### [Task to complete]
Output must match the data below exactly from its first line through the line that contains "Screen dimensions: 1200x627", with no other line.

### [Source material]

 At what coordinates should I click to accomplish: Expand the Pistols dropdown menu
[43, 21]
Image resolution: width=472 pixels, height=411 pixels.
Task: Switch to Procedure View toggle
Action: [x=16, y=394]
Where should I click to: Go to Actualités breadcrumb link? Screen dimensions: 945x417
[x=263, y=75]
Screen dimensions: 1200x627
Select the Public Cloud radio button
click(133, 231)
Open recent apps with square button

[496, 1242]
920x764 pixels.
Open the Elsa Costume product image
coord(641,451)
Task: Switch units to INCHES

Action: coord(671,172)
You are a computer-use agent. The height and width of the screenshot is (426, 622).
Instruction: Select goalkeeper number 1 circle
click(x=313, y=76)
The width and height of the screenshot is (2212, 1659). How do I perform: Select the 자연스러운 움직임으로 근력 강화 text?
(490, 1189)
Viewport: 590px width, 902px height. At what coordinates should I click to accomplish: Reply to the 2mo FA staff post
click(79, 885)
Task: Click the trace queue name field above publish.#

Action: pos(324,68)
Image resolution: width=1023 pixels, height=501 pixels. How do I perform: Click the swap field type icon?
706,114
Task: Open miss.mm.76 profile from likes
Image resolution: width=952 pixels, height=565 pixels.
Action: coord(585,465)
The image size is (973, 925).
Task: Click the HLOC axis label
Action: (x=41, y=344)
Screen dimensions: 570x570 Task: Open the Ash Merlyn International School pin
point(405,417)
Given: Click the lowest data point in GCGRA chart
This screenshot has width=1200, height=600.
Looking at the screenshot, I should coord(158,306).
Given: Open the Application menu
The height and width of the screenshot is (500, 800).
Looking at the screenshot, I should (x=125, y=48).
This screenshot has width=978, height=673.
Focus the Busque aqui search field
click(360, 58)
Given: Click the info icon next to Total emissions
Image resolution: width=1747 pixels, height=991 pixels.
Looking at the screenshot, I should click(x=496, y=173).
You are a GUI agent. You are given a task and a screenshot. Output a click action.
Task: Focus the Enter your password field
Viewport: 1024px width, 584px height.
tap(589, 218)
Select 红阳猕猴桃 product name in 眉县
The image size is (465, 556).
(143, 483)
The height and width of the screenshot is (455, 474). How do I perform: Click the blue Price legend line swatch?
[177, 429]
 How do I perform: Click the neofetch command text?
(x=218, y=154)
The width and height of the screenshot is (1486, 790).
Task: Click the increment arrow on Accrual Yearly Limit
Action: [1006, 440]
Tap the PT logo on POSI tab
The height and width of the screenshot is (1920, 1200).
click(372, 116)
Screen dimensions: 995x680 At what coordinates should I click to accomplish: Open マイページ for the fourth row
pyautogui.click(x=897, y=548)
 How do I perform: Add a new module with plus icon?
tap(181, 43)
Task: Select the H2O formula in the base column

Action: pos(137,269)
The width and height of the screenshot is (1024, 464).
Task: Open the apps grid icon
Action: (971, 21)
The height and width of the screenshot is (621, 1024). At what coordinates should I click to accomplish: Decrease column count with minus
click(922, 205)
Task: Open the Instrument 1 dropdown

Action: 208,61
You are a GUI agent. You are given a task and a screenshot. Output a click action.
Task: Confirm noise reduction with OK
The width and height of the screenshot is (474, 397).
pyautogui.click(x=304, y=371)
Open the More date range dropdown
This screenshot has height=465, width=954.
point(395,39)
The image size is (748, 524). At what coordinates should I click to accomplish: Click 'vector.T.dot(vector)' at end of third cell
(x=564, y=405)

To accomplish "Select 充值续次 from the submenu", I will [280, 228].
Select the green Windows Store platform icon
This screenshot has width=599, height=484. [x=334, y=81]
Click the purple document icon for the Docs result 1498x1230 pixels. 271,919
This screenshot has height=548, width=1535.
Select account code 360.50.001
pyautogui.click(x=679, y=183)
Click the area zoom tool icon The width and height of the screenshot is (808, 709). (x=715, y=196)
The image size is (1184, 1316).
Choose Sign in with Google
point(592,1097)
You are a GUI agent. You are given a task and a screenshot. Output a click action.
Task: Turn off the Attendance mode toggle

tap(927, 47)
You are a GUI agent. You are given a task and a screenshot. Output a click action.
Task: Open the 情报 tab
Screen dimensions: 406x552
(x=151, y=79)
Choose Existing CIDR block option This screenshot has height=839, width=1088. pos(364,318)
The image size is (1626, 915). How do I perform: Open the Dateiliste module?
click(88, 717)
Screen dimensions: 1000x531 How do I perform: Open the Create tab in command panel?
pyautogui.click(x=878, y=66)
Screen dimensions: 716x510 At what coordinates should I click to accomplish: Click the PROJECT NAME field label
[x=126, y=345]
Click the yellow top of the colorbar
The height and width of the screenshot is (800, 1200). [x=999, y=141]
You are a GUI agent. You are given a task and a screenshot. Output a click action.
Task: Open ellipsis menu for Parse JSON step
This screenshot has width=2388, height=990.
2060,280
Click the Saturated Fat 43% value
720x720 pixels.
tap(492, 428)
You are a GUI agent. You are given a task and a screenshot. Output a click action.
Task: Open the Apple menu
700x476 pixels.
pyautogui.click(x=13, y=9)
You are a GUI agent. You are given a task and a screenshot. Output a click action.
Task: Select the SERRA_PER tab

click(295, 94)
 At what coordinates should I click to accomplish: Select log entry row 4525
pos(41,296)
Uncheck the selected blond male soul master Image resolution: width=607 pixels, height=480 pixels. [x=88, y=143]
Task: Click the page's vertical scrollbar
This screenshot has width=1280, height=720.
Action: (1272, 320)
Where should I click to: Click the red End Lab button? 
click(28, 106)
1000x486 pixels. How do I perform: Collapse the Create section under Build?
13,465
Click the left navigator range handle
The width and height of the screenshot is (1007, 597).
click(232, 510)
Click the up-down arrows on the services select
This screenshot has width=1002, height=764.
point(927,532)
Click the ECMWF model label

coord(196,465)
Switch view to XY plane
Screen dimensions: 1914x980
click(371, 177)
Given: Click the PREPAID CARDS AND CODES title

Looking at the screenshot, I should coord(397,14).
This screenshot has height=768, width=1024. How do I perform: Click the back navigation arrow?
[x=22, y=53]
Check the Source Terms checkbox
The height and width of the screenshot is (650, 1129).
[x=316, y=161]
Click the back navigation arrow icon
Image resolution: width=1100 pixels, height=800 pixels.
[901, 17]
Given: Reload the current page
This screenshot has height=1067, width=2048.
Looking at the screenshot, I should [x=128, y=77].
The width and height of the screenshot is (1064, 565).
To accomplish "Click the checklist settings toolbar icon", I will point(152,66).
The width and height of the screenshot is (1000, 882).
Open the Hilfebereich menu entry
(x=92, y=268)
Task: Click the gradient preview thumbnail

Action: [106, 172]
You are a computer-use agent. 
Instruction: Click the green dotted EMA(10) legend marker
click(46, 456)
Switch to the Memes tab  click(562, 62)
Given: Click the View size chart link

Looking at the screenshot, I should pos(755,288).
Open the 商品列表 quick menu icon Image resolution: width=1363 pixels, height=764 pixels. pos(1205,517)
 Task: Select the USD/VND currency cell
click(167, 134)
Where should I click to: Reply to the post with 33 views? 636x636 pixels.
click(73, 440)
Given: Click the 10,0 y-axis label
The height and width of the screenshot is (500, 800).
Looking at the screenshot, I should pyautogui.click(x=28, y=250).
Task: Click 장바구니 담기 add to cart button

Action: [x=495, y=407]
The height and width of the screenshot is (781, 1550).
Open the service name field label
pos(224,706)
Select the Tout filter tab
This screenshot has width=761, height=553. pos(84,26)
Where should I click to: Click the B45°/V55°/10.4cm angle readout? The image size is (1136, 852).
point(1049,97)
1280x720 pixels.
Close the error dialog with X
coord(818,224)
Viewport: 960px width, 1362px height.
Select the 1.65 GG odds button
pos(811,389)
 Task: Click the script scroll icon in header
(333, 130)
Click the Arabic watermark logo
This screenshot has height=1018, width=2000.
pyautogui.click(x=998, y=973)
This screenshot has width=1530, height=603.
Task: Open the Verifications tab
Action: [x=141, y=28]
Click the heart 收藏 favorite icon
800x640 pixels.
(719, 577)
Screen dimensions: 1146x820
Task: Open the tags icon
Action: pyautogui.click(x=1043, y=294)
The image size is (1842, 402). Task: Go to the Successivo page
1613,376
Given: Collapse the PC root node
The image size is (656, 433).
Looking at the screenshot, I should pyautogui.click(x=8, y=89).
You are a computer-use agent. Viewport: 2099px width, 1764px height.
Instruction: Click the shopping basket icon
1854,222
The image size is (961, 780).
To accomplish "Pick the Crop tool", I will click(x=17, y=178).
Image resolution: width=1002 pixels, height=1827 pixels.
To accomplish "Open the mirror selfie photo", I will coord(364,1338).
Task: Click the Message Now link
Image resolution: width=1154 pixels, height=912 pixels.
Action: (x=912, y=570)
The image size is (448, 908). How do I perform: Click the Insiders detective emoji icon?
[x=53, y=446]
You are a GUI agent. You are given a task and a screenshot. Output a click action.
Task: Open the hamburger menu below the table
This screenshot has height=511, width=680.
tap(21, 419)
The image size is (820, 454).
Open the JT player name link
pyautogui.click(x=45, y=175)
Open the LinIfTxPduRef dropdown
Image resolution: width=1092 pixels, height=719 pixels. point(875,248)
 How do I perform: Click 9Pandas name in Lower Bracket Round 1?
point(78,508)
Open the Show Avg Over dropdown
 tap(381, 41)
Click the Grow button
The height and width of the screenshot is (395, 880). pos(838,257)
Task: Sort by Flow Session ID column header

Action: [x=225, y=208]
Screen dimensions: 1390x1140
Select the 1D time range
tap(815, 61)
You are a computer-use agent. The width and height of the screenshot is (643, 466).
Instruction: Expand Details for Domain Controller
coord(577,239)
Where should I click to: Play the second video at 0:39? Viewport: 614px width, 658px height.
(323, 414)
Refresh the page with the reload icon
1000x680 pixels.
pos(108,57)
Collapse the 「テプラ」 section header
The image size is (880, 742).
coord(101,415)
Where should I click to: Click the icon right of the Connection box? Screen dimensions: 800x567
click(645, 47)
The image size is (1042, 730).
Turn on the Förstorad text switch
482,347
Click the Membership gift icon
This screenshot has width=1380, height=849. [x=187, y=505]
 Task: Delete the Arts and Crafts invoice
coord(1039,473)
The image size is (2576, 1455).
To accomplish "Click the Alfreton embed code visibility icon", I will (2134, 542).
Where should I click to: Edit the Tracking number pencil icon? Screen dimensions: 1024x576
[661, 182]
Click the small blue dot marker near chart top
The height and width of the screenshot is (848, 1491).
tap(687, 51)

### [Exercise result]
 At what coordinates should I click to accomplish: Expand the Pistols dropdown menu
[43, 21]
Image resolution: width=472 pixels, height=411 pixels.
Task: Switch to Procedure View toggle
Action: [x=16, y=394]
Where should I click to: Go to Actualités breadcrumb link? Screen dimensions: 945x417
[x=263, y=75]
Screen dimensions: 1200x627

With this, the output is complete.